**Work task:**
Reproduce the lines below verbatim, beginning with the line that contains "pixels, height=458 pixels." and continuing through the line that contains "decrease-indent-icon is located", inclusive of both.

Given data START

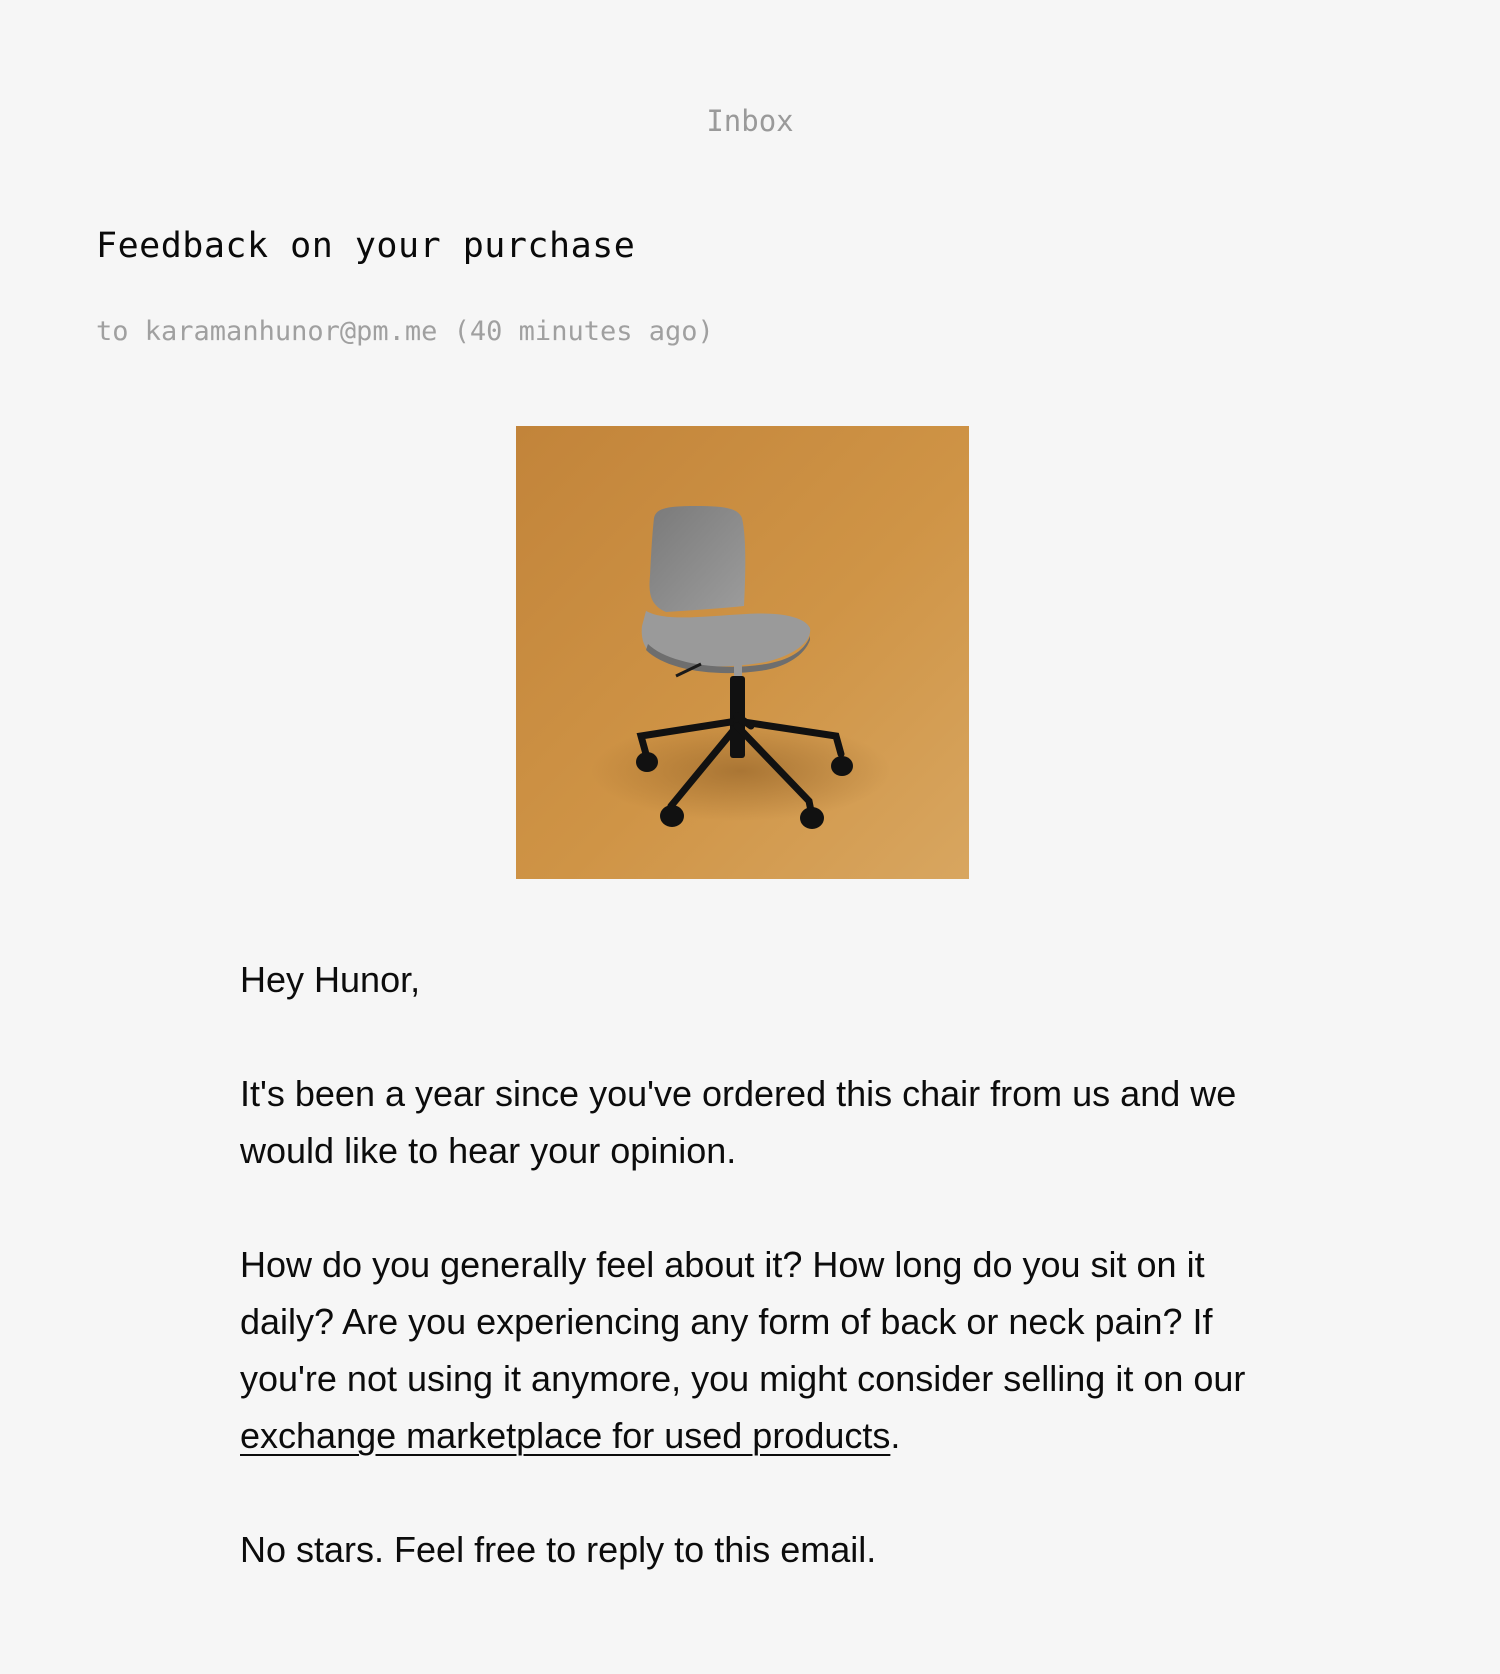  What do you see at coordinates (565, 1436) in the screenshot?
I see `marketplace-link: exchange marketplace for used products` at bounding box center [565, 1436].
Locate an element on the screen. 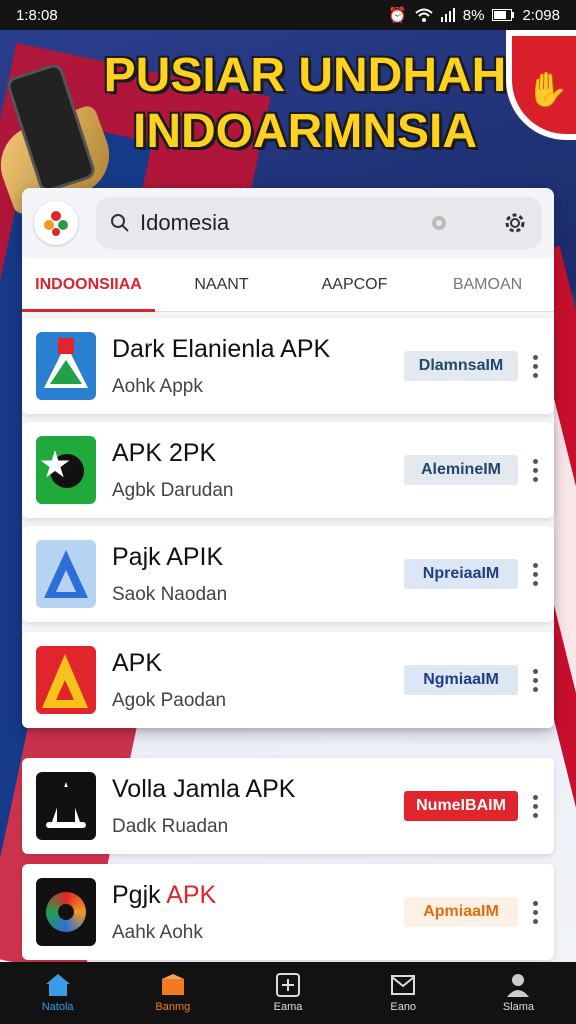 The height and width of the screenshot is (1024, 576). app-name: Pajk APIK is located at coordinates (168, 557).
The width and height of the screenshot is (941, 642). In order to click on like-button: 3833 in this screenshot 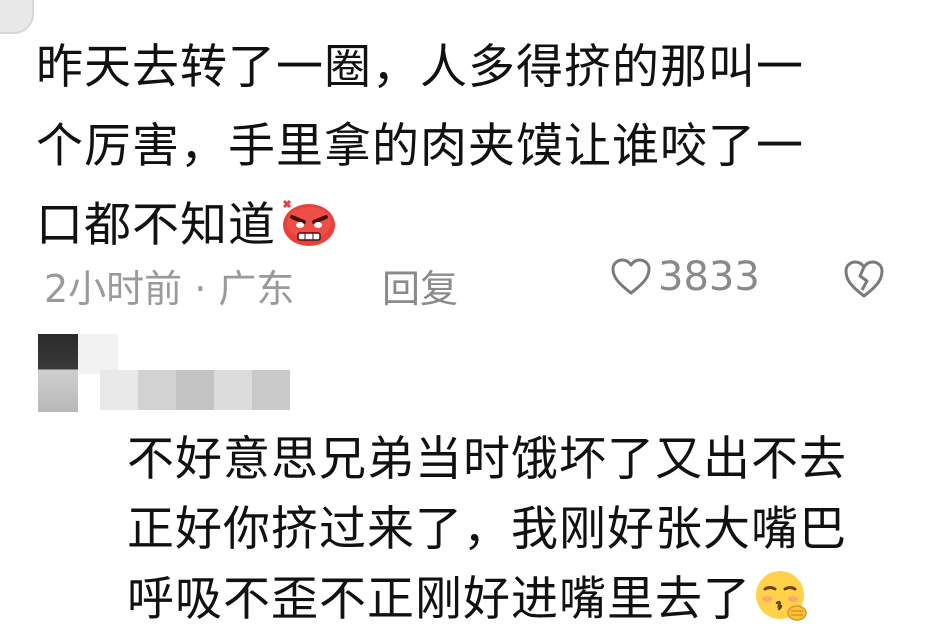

Given data END
Given data START

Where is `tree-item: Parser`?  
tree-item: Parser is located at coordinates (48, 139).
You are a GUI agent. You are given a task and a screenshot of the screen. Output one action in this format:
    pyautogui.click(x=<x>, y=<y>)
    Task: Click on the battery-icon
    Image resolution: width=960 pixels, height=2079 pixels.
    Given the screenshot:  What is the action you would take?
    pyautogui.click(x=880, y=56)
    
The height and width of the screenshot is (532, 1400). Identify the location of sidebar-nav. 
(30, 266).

Given data END
Given data START

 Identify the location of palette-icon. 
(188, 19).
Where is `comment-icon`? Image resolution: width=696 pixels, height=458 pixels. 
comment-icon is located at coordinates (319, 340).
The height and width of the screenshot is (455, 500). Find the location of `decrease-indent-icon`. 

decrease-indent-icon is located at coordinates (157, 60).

Given data END

**Exercise solution:**
Where is `comment-icon`? Image resolution: width=696 pixels, height=458 pixels. 
comment-icon is located at coordinates (319, 340).
The height and width of the screenshot is (455, 500). Find the location of `decrease-indent-icon`. 

decrease-indent-icon is located at coordinates (157, 60).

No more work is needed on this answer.